Our package on science in Eastern Europe provoked the following reply from Yale Richmond, an expert on the subject:
Elisabeth Pain and Kate Travis in Science Careers (November 6, 2009) are correct in discussing the changes in science that have taken place in Eastern Europe since “The Fall of the Wall.” But the two authors are mistaken when they write that “Research in those countries [the Soviet bloc] was done in near-complete isolation from the international community.”

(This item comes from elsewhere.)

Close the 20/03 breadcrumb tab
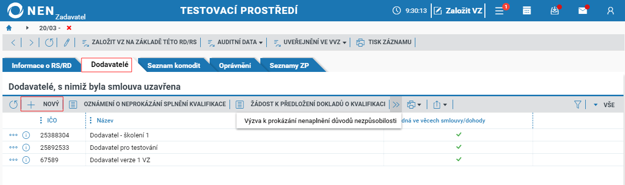The width and height of the screenshot is (625, 185). click(x=69, y=28)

Using primarily cultural and scientific exchanges, in addition to espionage, the Soviets had a very effective system for learning what scientists in countries of the West were doing. During the 30 years of the U.S.-Soviet Cultural Agreement more than 50,000 Soviet citizens came to the United States on exchange, many of them scientists and engineers, and many thousands more came to countries of Western Europe that had similar agreements. And because the exchanges were reciprocal, U.S. and other Western scientists went to the Soviet Union in exchange. The Soviets were all cleared by the KGB in advance of nomination for their exchange visits, but before their U.S. visas were authorized they were also screened by the U.S. intelligence community to ensure that they would have no access to U.S.-funded defense research, and that the exchanges were mutually beneficial. The watchword was “Is the Soviet scientist going to learn more from us than we will learn from him?” And they were all “hims,” since no women scientists were nominated by the Soviets.

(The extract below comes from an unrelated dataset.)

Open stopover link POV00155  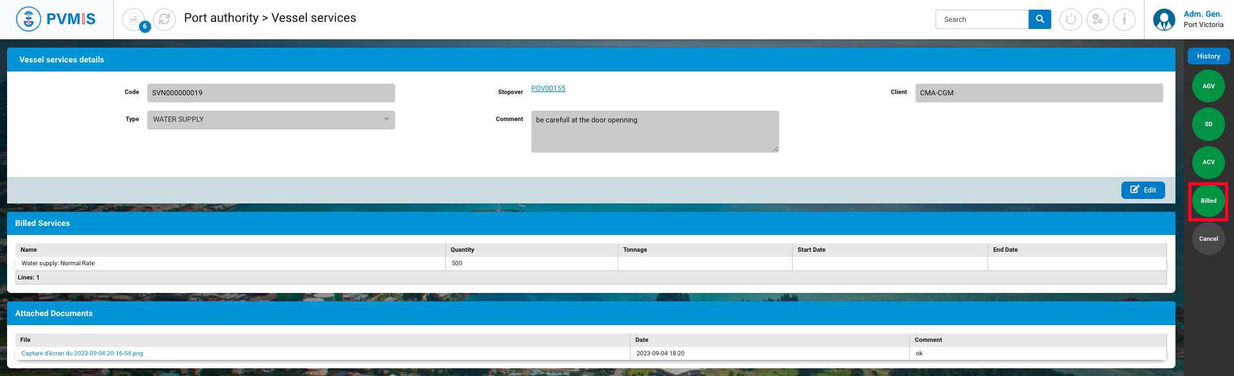click(x=548, y=89)
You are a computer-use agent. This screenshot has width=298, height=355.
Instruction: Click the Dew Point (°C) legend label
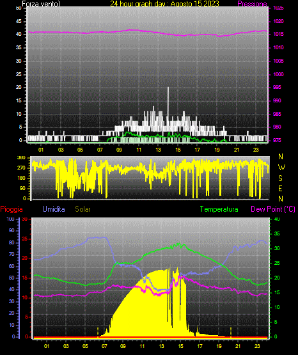pyautogui.click(x=273, y=209)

In our “flagship exchange,” of graduate students and young faculty for a full academic year, we would send real graduate students in language, history, and literature, while the Soviets, in the early years of the exchanges, would send us mainly scientists and engineers who already had their Kandidat degree, more or less equivalent to our PhD. Each U.S.-USSR cultural agreement, renegotiated every 2 or 3 years, also contained a section devoted to exchanges of delegations of scientists in various fields.
In addition to the exchange programs of the State Department, our National Academy of Sciences and Atomic Energy Commission also had exchanges with the Soviet bloc. To give you an idea of the extent of those exchange programs, when martial law was declared in Poland in 1981, we had several hundred Polish scientists stuck in the United States and unwilling to return home. Also, Pain and Travis fail to consider the 11 cooperative agreements in S & T signed with the Soviet Union during the detente years of the 1970s which brought hundreds more Soviet scientists to the United States, and a reciprocal number of Americans to the Soviet Union.

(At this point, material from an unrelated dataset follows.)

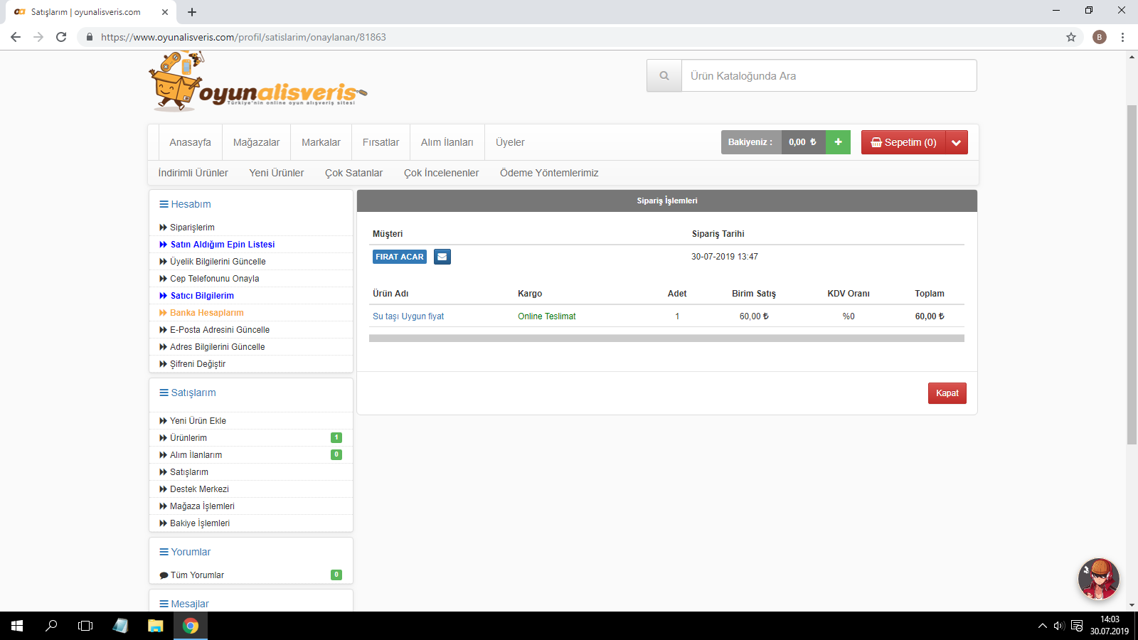1138x640 pixels.
Task: Open Windows Task View
Action: (x=85, y=626)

After their return home and their debriefing by science officials, the Soviet scientists who had studied abroad were required to give talks to their colleagues on what they had learned during their foreign visit. As a result of all those exchange programs, Soviet science was anything but isolated from the international community.
For more on this, read my book, Cultural Exchange and the Cold War: Raising the Iron Curtain (The Pennsylvania State University Press, 2003).
– Yale Richmond
(We’ll post the authors’ reply in a separate post. My thanks to Yale Richmond for his thoughtful reply.)